The Sweet Appeal of Appelflappen
If you like apple pie, here is a recipe for you. Apples are used in both sweet and savory dishes in Holland and appelflappen can be enjoyed year-round, though they always make an appearance at New Year. Try these with whipped cream or ice cream, or just enjoy one as a snack on the go. These triangular pastries are sure to appeal to your palate if apple pie is one of your favorites.
3/4 ounce raisins
3/4 ounce currants
3 dried apricots
3 1/3 fluid ounces apple juice
2 chopped crisp red apples
1/8 teaspoon ground cinnamon
2 tablespoons white sugar
1 thawed package puff pastry (10 squares)
Coarse white sugar, as needed
Soak the raisins, currants and apricots in the apple juice overnight or for at least an hour. Drain the fruit and keep the soaking liquid. Chop apricots finely and combine them with the raisins, currants and apples. Mix in the cinnamon and sugar.
Separate the puff pastry squares and fill with apple mixture. Wet the dough edges with some of the reserved fruit soaking water then fold the pastry over to make triangles.
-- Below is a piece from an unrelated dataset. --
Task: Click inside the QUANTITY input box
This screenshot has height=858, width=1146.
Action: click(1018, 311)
Press the dough around the filling and make sure the edges are sealed so the filling doesn't leak out.
Arrange the appelflappen on a parchment paper-covered baking sheet and chill in the refrigerator for 30 minutes. Sprinkle a couple of drops of water on each one then sprinkle coarse sugar on top. Bake at 400 degrees on the middle oven shelf for 20 minutes or until golden brown. These are great served warm or cold.
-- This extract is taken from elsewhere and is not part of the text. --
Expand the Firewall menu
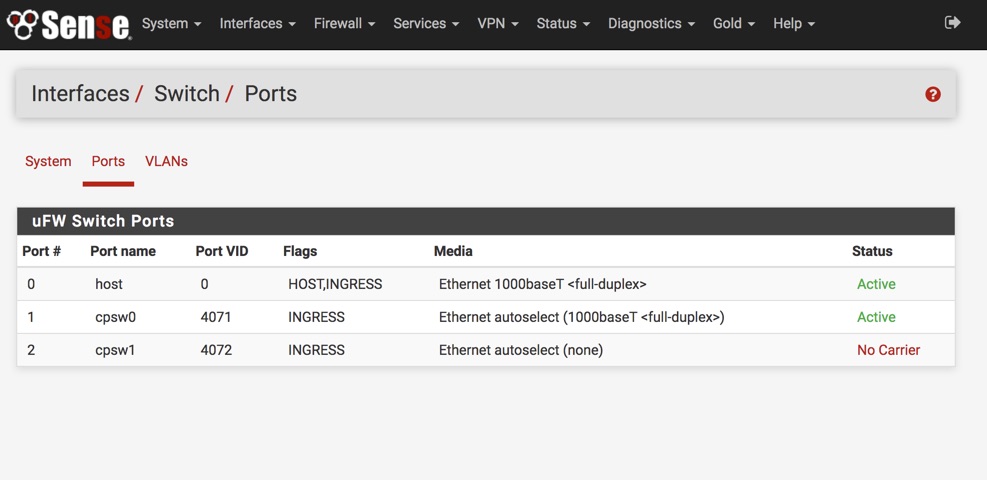The image size is (987, 480). [344, 24]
Unusually Versatile, Spicy Satay Sauce
People in the Netherlands are into all foods Indonesian. The Dutch arrived in Indonesia in the 1500s looking for nutmeg, pepper and spices during the spice trade, and Indonesia became a Dutch colony soon afterwards. This is when the Dutch adopted Indonesian cuisines. Along with fully Indonesian dishes, fusion Dutch-Indonesian foods are popular, and these might include having satay sauce or pindasaus on fries or adding sambal (hot chili sauce) to something like a cheese sandwich for a vibrant flavor accent.
1 tablespoon sunflower oil
1 minced garlic clove
1 teaspoon ground ginger
1 tablespoon lemon juice
1 tablespoon brown sugar
3 tablespoons ketjap manis
2 teaspoons sambal oelek
7 ounces smooth peanut butter
Heat the oil in a nonstick skillet then sauté the garlic for a minute. Add the ginger, lemon juice, sugar, ketjap manis and sambal oelek, and bring the sauce to a boil. Stir in the peanut butter and simmer until thick, stirring often.
Serve this satay sauce warm with fries, rice, chicken or pork kabobs. If you want it milder, use less sambal oelek in the recipe. Ketjap manis and sambal oelek are available in Asian food stores. The former is a sweet, thick Indonesian soy sauce, while sambal is a type of chile sauce. So if you want to liven up a plain portion of grilled chicken, why not try this sauce with it to make a change from Texas salsa?